Fruit Walls: Before Greenhouses, Garden Walls Created Urban Micro-Climates - jmadsen
https://99percentinvisible.org/article/fruit-walls-before-greenhouses-walled-gardens-created-urban-micro-climates/
======
vanderZwan
This is just taking another article, summarising it, and posting the exact
same pictures otherwise:

[http://www.lowtechmagazine.com/2015/12/fruit-walls-urban-
far...](http://www.lowtechmagazine.com/2015/12/fruit-walls-urban-farming.html)

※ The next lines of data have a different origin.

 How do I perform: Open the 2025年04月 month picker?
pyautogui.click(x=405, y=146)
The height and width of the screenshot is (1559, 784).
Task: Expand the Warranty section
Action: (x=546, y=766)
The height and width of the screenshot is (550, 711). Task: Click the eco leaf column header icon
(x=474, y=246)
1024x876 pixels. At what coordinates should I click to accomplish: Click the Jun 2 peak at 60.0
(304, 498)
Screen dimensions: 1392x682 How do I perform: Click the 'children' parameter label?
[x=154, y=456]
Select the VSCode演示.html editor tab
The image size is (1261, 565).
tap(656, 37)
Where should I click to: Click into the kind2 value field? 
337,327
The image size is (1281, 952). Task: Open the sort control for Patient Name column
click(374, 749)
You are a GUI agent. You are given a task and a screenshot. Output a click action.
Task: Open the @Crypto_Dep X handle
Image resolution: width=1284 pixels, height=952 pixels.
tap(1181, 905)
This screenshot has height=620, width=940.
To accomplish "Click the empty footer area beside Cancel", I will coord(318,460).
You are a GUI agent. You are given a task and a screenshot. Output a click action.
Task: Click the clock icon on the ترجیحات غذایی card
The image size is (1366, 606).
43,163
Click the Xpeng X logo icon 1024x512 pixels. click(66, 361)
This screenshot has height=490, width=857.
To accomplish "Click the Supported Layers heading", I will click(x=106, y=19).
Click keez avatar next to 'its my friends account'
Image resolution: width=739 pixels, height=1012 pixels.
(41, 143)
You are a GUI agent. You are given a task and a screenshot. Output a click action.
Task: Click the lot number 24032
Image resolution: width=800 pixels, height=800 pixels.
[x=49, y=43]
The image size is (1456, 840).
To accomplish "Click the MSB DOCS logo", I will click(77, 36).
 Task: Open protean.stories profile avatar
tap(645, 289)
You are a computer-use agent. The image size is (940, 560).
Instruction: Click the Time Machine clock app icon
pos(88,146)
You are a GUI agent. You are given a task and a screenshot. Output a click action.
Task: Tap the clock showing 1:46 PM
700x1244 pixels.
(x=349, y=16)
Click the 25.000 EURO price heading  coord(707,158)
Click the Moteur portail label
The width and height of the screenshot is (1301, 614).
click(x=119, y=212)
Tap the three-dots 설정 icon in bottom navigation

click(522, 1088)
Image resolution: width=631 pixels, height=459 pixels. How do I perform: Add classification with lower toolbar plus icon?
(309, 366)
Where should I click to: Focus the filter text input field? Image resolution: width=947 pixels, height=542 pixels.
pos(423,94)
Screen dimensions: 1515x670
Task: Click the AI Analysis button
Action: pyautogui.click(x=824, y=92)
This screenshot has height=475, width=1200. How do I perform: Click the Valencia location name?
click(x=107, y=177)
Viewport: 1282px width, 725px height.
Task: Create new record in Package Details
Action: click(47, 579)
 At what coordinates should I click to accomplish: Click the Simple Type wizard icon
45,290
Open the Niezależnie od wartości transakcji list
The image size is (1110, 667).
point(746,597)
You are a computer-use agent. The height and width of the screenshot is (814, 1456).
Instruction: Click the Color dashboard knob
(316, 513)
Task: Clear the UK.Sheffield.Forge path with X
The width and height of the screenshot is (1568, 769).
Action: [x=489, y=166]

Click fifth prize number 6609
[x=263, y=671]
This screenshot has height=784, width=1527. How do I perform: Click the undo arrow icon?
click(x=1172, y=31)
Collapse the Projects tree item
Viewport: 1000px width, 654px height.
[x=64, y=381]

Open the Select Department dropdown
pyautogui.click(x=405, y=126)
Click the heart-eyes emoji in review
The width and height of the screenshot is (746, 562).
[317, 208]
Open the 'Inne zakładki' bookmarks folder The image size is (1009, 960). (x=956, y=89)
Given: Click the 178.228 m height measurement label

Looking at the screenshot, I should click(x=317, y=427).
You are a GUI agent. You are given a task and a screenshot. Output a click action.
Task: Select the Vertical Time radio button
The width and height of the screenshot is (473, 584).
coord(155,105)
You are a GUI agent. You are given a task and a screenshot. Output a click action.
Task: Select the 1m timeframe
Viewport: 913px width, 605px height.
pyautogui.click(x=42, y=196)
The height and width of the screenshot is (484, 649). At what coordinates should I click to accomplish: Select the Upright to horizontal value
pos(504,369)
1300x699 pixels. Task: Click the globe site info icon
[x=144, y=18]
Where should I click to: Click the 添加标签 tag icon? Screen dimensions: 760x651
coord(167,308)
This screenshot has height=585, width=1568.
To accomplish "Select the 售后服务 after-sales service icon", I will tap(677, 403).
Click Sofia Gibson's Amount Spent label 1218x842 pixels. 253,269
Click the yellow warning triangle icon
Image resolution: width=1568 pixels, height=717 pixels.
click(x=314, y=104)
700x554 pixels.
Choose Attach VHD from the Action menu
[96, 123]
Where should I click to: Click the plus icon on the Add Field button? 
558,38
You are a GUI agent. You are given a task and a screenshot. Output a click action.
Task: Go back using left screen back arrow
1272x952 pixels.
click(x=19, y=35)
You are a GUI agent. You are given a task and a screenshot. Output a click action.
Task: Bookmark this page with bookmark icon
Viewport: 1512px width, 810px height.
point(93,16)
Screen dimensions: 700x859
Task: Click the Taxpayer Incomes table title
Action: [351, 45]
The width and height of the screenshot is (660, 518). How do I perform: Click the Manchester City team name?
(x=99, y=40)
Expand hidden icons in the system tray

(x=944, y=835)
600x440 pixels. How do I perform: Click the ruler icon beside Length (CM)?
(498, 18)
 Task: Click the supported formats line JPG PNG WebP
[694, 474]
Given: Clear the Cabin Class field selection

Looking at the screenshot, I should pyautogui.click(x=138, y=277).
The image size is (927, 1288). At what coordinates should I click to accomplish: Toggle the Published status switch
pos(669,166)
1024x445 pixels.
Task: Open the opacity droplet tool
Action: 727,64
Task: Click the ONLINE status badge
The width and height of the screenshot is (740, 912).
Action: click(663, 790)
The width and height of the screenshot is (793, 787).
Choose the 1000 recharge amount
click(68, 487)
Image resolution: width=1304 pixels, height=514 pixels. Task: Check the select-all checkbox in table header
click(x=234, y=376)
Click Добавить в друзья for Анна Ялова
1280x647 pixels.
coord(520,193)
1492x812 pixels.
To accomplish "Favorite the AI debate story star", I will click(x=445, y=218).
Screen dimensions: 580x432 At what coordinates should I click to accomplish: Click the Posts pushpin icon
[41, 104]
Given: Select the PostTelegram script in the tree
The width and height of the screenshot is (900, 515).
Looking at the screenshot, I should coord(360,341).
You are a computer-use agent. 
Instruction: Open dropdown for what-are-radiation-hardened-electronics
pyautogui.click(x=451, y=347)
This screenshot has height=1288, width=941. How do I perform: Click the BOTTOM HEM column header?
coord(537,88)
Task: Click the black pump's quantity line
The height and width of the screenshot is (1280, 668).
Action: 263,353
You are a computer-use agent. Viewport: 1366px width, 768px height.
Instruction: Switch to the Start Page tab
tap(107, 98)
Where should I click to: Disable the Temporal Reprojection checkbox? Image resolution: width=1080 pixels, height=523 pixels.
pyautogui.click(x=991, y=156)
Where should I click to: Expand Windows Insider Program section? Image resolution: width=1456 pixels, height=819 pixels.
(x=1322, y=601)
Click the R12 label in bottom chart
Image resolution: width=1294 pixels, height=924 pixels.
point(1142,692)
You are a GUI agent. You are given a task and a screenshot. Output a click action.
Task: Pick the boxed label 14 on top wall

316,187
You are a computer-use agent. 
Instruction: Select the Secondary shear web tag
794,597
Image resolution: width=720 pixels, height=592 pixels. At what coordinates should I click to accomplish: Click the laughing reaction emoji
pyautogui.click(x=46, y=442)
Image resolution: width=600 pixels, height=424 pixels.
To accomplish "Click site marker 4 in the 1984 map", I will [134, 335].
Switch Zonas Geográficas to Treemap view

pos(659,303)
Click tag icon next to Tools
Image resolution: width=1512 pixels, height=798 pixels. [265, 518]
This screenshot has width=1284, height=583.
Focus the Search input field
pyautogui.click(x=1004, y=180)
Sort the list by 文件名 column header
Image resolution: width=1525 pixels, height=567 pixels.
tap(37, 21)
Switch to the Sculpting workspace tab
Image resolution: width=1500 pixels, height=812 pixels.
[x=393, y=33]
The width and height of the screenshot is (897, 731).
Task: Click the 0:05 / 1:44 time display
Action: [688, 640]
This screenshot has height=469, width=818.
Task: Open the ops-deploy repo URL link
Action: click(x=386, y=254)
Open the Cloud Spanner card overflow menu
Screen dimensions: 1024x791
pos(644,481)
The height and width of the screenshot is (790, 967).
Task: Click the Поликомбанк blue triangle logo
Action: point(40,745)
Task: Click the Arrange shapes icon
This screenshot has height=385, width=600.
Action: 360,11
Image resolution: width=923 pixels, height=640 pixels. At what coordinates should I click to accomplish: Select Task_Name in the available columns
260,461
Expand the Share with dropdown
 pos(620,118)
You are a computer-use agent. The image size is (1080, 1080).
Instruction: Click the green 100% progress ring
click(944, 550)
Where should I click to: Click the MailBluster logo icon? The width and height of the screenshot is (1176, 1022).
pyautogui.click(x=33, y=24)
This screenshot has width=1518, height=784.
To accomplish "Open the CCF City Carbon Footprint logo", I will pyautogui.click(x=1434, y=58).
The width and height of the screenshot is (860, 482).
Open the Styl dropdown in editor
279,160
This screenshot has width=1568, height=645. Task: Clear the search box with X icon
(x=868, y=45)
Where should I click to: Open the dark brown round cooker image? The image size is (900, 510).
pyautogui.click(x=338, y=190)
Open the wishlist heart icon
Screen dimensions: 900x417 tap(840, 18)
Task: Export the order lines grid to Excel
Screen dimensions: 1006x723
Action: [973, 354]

At least in this case the original article is properly referenced, but the Low
Tech Magazine version is much more elaborate and also has many links to
sources.

------
icc97
> crops grown in heated greenhouses have energy intensity demands around 10 to
> 20 times those of the same crops grown in open fields. A heated greenhouse
> requires around 40 megajoules of energy to grow one kilogram of fresh
> produce, such as tomatoes and peppers

I don't understand this. The point of a greenhouse is that you get warmth from
the sun without extra heating. Tomatoes and peppers grow in England in
greenhouses and polytunnels just fine.

Edit: Separately the Lost Gardens of Heligan in Cornwall are very interesting.
They too have greenhouses against brick walls [0]

[0]:
[http://heligan.com/explore/gardens/](http://heligan.com/explore/gardens/)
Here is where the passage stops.